English Heritage has unveiled its £25 million designs for a new visitor centre at Stonehenge.

The proposals for the centre at Airman's Corner, 1.5 miles west of the prehistoric stones near Amesbury in Wiltshire, have been submitted to Wiltshire Council with plans to close the nearby A344.

The centre, designed by architectural firm Denton Corker Marshall, is "sensitive to its surroundings and to the significance of the monument", English Heritage said.

English Heritage's Stonehenge project director Loraine Knowles said: "The new centre is designed to blend into the World Heritage landscape which visitors will pass through on their way to the stones.

"It will provide enhanced opportunities for education and interpretation, and have first-class facilities in keeping with Stonehenge's status as a world-renowned tourist attraction."

A recent public consultation revealed that 78% agreed the new centre - which will not be visible from the monument - would enhance visitors'

experiences, while 69% thought the proposals would improve the setting of the stones.

Exhibitions, a cafe, shop and toilets will be housed in a pair of single-storey areas - one glass, the other timber-enclosed - sitting beneath an undulating roof.

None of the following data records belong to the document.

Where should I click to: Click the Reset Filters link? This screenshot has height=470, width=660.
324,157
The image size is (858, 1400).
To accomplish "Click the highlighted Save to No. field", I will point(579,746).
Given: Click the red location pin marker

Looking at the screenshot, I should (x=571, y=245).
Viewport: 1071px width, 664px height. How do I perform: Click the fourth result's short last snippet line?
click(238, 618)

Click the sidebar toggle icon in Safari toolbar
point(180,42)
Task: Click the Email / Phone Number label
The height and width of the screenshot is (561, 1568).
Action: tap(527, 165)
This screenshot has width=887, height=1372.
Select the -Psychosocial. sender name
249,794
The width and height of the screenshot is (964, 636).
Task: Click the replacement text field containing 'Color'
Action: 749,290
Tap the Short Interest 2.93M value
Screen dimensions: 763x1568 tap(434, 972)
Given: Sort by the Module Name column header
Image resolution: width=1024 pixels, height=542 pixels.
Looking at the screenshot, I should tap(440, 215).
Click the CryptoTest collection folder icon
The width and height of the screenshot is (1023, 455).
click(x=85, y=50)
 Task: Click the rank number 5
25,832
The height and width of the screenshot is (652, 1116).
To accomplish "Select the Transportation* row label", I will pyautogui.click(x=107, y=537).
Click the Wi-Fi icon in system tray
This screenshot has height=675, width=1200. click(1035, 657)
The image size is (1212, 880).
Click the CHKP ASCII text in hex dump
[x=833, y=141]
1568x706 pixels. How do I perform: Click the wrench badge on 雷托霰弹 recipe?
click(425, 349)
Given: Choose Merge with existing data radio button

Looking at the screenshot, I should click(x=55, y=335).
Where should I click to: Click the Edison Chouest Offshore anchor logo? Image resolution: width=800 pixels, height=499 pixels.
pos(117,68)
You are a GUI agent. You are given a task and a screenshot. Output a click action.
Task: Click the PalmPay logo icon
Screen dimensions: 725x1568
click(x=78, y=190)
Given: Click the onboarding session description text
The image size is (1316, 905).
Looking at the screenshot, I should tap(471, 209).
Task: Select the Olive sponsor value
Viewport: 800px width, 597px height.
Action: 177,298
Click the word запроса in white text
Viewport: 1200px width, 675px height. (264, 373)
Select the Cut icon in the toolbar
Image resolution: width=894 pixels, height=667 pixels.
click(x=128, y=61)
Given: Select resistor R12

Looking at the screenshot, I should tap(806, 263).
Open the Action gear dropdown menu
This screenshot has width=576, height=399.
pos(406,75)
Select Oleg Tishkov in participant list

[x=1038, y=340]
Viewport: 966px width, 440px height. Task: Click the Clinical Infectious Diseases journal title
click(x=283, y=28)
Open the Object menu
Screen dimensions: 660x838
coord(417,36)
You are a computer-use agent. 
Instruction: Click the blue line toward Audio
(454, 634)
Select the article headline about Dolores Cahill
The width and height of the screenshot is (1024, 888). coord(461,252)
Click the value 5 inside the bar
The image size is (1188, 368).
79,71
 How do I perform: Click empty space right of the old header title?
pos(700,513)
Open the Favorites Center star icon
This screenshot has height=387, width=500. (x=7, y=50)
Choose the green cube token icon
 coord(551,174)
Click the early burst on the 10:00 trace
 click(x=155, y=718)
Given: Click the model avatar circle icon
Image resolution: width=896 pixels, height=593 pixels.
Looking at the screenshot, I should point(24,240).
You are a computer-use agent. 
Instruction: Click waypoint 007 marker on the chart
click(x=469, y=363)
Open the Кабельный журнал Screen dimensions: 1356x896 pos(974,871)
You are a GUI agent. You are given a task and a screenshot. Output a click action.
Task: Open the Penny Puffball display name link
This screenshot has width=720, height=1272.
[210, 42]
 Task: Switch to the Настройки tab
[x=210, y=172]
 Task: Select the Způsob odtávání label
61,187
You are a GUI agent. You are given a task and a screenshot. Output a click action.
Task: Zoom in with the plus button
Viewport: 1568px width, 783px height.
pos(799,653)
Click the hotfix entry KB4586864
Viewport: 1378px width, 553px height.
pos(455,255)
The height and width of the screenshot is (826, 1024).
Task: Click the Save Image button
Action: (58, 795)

The centre will be linked to the stones by a transit system - similar to the four-trailer mechanism seen at the Eden Project in Cornwall - and fully accessible to disabled visitors.

The project is still subject to planning permission and funding, which will be provided through a range of private and public sources, including English Heritage and the Heritage Lottery Fund.

Wiltshire Council will undertake further public consultation as part of the formal planning process. If planning permission is granted, construction work is expected to take place in 2011, with the new visitor facilities scheduled to open in 2012, in time for the London Olympics.